When I was 12 years old and stood before a N64 in a local electronics market and could play Mario 64, I was hooked right away. I can't remember any other game in my life that impressed me so much as moving around in this colorful 3D world. It was such a twist coming from the gameboy and see that this is even possible.
I got the console half a year later on Christmas and loved it so much. Both with single player games, as well as playing with a friend. We spend endless time in Smash Bros, Mario Kart, 007 TWINE and other games. Even when I got my first PC some years later, the N64 was still our multiplayer device for several years.
How could I work for 18 months on a PSX core when I had spend less than 100 hours playing on a PSX as a child and not work at least the same amount of time on the N64? Of course I had to do it!

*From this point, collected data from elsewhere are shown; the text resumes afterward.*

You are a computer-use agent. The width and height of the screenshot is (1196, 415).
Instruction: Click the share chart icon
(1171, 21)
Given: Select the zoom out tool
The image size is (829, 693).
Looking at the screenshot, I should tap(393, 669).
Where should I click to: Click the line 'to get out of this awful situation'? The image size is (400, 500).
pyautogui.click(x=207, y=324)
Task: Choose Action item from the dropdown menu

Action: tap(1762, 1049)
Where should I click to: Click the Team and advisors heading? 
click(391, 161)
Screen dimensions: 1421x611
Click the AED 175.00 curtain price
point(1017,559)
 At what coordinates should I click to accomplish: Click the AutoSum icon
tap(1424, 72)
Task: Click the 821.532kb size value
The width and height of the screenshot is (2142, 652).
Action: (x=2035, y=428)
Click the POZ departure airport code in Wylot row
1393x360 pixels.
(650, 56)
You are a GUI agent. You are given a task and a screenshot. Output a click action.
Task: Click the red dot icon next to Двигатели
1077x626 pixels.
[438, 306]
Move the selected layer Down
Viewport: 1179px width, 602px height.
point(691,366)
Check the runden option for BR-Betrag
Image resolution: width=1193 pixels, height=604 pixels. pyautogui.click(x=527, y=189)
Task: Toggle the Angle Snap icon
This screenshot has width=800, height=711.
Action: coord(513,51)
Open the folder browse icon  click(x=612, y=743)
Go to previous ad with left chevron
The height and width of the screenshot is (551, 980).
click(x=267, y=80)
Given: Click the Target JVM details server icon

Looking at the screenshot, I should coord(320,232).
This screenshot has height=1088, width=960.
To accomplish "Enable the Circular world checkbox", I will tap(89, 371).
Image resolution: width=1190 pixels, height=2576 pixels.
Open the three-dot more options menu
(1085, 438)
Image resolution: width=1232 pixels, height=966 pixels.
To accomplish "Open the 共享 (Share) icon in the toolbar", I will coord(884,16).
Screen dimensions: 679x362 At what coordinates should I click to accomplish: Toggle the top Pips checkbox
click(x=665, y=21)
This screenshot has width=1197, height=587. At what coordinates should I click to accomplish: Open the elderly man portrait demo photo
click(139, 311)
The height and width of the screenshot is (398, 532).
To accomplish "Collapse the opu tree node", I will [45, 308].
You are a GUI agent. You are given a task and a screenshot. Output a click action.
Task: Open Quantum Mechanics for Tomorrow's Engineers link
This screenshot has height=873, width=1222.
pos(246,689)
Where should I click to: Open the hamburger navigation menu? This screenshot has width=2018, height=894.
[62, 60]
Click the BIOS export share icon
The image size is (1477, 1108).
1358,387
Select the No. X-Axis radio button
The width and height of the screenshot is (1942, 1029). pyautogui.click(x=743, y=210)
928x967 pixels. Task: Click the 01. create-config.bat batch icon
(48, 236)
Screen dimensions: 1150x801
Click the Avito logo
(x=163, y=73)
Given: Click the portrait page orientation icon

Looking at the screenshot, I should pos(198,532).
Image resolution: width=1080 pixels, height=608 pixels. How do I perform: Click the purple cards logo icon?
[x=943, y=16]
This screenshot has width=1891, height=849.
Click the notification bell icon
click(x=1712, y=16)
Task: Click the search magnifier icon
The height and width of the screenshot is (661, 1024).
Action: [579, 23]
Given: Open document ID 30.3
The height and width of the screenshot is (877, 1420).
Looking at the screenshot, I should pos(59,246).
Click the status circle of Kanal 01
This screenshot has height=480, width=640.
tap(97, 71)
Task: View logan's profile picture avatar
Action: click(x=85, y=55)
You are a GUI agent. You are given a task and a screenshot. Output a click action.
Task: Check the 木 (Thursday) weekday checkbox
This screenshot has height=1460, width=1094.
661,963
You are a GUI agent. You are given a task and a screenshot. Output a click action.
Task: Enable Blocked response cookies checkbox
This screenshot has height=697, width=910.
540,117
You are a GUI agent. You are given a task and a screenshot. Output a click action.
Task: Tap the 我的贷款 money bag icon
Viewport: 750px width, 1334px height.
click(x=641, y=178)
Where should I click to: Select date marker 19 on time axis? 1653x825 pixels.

This journey began with the PSX2X core, which uses the PSX MIPS CPU at 66mhz. It was a smoke test I made to see how feasible it could even be. And wow, after removing only some minor parts of the CPU, which are not required for games, Quartus was able to build this with timing closure! Timing closure means, every DE10-Nano can run it at this speed. It's like running the AO486 core at 50Mhz, while running the AO486 core at 90Mhz is comparable to overclocking.
I guess it's not known for everyone, but the N64 uses the same MIPS architecture as the PSX. It's basically the same CPU with some parts added: Data Cache, TLB, FPU and 64 Bit instructions. Oh and also it's running at 93Mhz .... But maybe there is a chance?
Well, let me be honest to you: we will very likely not see the fully fledged N64 CPU running at 93Mhz with timing closure. But there is a slight chance we might see it running overclocked in this area?
I cannot tell you today what will be possible, but I can assure you that I'm eager to work on this and make the very best I can. What I can tell you already is, that there are ways to work around this issue that will still make the CPU more accurate to the original than the current generation of software emulators.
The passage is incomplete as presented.